| Source extract |
+ + + + +

# Bob, The Donk <3



## LindaL (Oct 15, 2011)

A friend of ours wanted to re-home her Donkey, Bob, so we adopted him. He has been at another friend's farm til we got settled in here at our new place, but he came home today and is such a friendly guy! He is settling in great! We have never owned a Donkey before, so any information about their "needs" would be great! He is a bit overweight, but has lost weight in the last month so we want to find the best feed for him. The woman who was caring for him was feeding Triple Crown Lite, but I am not sure they carry that anywhere close by.

Bob is a "B" sized Mini Donkey...probably around 37-38".


----------



## Jill (Oct 15, 2011)

Omg so cute!!!


----------



## Ashley (Oct 15, 2011)

Can see the pics. However, if you dont need to feed him grain I wouldnt. If you do feed him something light. Donks get fat really easy. They also get their feet trimmed different then a horse so make sure who ever does his feet does them like a donkey should be done.


----------



## Eagle (Oct 24, 2011)

Bob



what a wonderful name for such a cute boy


----------



## Helicopter (Oct 25, 2011)

Ditto what Ashley said. No grain unless absolutely necessary and no pellets. Donkeys need pasture, hay and straw to while away the hours and a mineral supplement. A simple, simple diet is best for donkeys. If he looks a bit thin just up his hay.

You don't want a fat donkey. Not only is it dangerous for the donkey it is seriously UGLY.


----------



## Deb O. (Oct 29, 2011)

Helicopter said:


> Ditto what Ashley said. No grain unless absolutely necessary and no pellets. Donkeys need pasture, hay and straw to while away the hours and a mineral supplement. A simple, simple diet is best for donkeys. If he looks a bit thin just up his hay.
> 
> Thats basically what we've done for Bob. He's on strictly pasture with Orchard hay in the evening and less then a half cup rolled oats to eat is sand clear and vitamin supplement with. Hopefully he starts to slim down soon. Though I haven't seen too much change as of yet.


----------



## chandab (Oct 31, 2011)

Here's a link to Meredith Hodges donkey and mule website: http://luckythreeranch.com/website/ I think I saw her feed recommendations under her forum section, oops, guess its the "Ask Meredith" section, and perhaps elsewhere.


----------



## LindaL (Nov 7, 2011)

Bob is looking a little better than he did when we first brought him home. He just gets hay (now he is on Tifton 44) with just a handful of oats that we mix with his vitamins and psyllium, just so he doesnt feel "left out" when we feed the rest of the herd their oats/enrich 32/vitamins/psyllium.

He totally fits his name. too...


----------

+ + + + +

| Stored records |

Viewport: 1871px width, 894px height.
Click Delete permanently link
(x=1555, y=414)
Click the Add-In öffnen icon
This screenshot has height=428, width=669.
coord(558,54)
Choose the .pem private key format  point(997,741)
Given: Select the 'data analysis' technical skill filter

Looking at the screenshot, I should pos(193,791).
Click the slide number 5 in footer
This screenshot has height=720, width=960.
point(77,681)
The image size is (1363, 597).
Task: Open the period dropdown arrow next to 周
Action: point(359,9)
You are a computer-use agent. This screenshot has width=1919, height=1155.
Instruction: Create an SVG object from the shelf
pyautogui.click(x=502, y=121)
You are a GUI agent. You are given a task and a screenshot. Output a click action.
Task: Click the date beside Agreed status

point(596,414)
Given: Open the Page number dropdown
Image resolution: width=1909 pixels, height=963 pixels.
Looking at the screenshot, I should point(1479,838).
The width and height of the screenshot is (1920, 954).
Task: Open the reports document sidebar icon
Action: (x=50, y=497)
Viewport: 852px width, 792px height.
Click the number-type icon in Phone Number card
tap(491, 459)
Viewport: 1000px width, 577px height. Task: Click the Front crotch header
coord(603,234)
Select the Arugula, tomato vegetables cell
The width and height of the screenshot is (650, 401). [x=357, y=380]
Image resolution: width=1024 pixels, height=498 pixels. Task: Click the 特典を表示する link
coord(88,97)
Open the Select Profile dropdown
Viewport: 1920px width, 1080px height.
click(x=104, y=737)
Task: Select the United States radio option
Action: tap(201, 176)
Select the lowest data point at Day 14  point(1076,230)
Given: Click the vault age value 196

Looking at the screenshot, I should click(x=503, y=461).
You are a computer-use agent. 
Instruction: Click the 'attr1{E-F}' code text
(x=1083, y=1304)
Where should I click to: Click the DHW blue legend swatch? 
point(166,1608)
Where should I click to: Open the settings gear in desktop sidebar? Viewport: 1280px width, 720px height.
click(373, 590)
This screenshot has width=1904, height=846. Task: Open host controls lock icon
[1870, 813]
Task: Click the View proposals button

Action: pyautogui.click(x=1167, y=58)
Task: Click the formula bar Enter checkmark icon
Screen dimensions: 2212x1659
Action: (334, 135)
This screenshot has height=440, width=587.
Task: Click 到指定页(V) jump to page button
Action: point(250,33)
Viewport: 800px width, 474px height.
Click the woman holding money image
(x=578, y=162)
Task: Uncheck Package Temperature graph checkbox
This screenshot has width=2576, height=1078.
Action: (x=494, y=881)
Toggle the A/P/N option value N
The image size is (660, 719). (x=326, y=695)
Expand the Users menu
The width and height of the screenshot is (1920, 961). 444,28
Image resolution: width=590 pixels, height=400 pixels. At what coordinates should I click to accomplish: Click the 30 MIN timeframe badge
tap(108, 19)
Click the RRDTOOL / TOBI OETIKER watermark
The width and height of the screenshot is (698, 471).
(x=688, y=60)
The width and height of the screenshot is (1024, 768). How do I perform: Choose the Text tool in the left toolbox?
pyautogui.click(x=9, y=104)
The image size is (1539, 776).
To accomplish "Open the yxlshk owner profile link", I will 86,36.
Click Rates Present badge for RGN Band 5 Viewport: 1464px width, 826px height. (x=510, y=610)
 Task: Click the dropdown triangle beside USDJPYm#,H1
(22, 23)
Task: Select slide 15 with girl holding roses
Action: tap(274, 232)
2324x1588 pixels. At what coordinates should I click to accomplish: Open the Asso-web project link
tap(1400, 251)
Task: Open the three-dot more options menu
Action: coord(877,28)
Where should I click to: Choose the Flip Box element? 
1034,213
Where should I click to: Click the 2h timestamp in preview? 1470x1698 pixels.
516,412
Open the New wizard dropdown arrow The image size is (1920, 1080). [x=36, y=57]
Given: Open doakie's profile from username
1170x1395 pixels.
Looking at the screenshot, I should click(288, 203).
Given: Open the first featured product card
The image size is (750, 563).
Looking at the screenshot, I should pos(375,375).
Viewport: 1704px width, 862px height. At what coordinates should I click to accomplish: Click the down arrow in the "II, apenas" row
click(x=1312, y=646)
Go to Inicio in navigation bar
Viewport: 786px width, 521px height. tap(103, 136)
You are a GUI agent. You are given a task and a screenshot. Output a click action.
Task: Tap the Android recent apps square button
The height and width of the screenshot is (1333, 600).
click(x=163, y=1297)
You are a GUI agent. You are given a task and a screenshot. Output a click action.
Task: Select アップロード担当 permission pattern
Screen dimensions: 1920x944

+ + + + +

| Objectives |
**A.** Copy the forum thread about Bob the donkey word for word, from "## chandab (Oct" up to and including "his name. too...".
**B.** Quote the records from their first line up to and including the line with "point(166,1608)".
The records have no connection to the forum thread.

| Solutions in order |
**A.**
## chandab (Oct 31, 2011)

Here's a link to Meredith Hodges donkey and mule website: http://luckythreeranch.com/website/ I think I saw her feed recommendations under her forum section, oops, guess its the "Ask Meredith" section, and perhaps elsewhere.


----------



## LindaL (Nov 7, 2011)

Bob is looking a little better than he did when we first brought him home. He just gets hay (now he is on Tifton 44) with just a handful of oats that we mix with his vitamins and psyllium, just so he doesnt feel "left out" when we feed the rest of the herd their oats/enrich 32/vitamins/psyllium.

He totally fits his name. too...

**B.**
Viewport: 1871px width, 894px height.
Click Delete permanently link
(x=1555, y=414)
Click the Add-In öffnen icon
This screenshot has height=428, width=669.
coord(558,54)
Choose the .pem private key format  point(997,741)
Given: Select the 'data analysis' technical skill filter

Looking at the screenshot, I should pos(193,791).
Click the slide number 5 in footer
This screenshot has height=720, width=960.
point(77,681)
The image size is (1363, 597).
Task: Open the period dropdown arrow next to 周
Action: point(359,9)
You are a computer-use agent. This screenshot has width=1919, height=1155.
Instruction: Create an SVG object from the shelf
pyautogui.click(x=502, y=121)
You are a GUI agent. You are given a task and a screenshot. Output a click action.
Task: Click the date beside Agreed status

point(596,414)
Given: Open the Page number dropdown
Image resolution: width=1909 pixels, height=963 pixels.
Looking at the screenshot, I should point(1479,838).
The width and height of the screenshot is (1920, 954).
Task: Open the reports document sidebar icon
Action: (x=50, y=497)
Viewport: 852px width, 792px height.
Click the number-type icon in Phone Number card
tap(491, 459)
Viewport: 1000px width, 577px height. Task: Click the Front crotch header
coord(603,234)
Select the Arugula, tomato vegetables cell
The width and height of the screenshot is (650, 401). [x=357, y=380]
Image resolution: width=1024 pixels, height=498 pixels. Task: Click the 特典を表示する link
coord(88,97)
Open the Select Profile dropdown
Viewport: 1920px width, 1080px height.
click(x=104, y=737)
Task: Select the United States radio option
Action: tap(201, 176)
Select the lowest data point at Day 14  point(1076,230)
Given: Click the vault age value 196

Looking at the screenshot, I should click(x=503, y=461).
You are a computer-use agent. 
Instruction: Click the 'attr1{E-F}' code text
(x=1083, y=1304)
Where should I click to: Click the DHW blue legend swatch? 
point(166,1608)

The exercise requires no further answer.